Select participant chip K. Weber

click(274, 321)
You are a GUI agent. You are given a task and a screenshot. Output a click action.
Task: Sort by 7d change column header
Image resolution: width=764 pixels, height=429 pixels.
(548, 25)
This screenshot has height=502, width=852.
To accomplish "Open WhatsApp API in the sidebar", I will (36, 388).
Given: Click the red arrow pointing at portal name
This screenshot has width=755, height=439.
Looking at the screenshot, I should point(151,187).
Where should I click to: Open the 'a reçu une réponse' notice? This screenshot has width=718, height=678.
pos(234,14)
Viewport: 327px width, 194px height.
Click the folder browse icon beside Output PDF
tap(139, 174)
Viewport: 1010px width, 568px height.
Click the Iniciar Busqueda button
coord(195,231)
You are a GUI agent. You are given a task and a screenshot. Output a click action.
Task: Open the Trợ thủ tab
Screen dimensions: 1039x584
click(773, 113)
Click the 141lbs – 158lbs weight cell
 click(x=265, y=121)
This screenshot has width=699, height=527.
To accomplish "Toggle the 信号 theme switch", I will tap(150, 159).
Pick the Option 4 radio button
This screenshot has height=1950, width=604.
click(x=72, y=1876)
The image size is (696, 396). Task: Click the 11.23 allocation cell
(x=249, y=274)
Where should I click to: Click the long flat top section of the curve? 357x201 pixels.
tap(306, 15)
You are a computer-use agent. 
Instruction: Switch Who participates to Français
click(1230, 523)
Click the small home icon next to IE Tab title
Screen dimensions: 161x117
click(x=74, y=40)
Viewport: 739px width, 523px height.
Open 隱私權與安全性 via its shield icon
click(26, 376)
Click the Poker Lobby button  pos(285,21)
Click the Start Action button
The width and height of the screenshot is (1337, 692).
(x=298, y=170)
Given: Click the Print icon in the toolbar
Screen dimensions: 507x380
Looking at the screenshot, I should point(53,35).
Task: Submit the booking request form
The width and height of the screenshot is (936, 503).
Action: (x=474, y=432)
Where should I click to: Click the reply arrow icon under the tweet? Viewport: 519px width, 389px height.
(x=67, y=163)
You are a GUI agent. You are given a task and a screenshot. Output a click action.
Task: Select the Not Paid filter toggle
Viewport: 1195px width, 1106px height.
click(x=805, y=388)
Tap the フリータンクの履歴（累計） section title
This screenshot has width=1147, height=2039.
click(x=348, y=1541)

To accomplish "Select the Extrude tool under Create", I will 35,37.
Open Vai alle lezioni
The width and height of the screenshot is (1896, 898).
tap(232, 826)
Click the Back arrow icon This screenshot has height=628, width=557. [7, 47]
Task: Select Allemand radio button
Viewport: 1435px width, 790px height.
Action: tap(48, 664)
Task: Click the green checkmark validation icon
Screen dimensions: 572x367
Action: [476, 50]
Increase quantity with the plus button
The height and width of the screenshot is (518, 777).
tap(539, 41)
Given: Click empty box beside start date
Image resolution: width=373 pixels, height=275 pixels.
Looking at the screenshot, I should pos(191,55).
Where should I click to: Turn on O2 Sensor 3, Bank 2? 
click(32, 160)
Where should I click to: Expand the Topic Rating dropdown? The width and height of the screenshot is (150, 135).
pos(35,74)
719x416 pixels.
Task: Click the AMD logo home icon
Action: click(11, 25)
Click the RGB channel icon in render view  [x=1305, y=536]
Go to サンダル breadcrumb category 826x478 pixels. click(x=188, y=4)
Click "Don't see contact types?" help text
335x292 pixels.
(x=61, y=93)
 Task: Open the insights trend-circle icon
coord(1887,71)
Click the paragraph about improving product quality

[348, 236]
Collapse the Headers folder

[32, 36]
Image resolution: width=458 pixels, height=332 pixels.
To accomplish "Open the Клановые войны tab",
####
ABOUT THIS EXERCISE: For this exercise, repeat exactly the lines of the data above from the one with "Task: Select the Not Paid filter toggle" down to the one with "Task: Click the green", both end lines included.

WRITTEN REPLY:
Task: Select the Not Paid filter toggle
Viewport: 1195px width, 1106px height.
click(x=805, y=388)
Tap the フリータンクの履歴（累計） section title
This screenshot has width=1147, height=2039.
click(x=348, y=1541)

To accomplish "Select the Extrude tool under Create", I will 35,37.
Open Vai alle lezioni
The width and height of the screenshot is (1896, 898).
tap(232, 826)
Click the Back arrow icon This screenshot has height=628, width=557. [7, 47]
Task: Select Allemand radio button
Viewport: 1435px width, 790px height.
Action: tap(48, 664)
Task: Click the green checkmark validation icon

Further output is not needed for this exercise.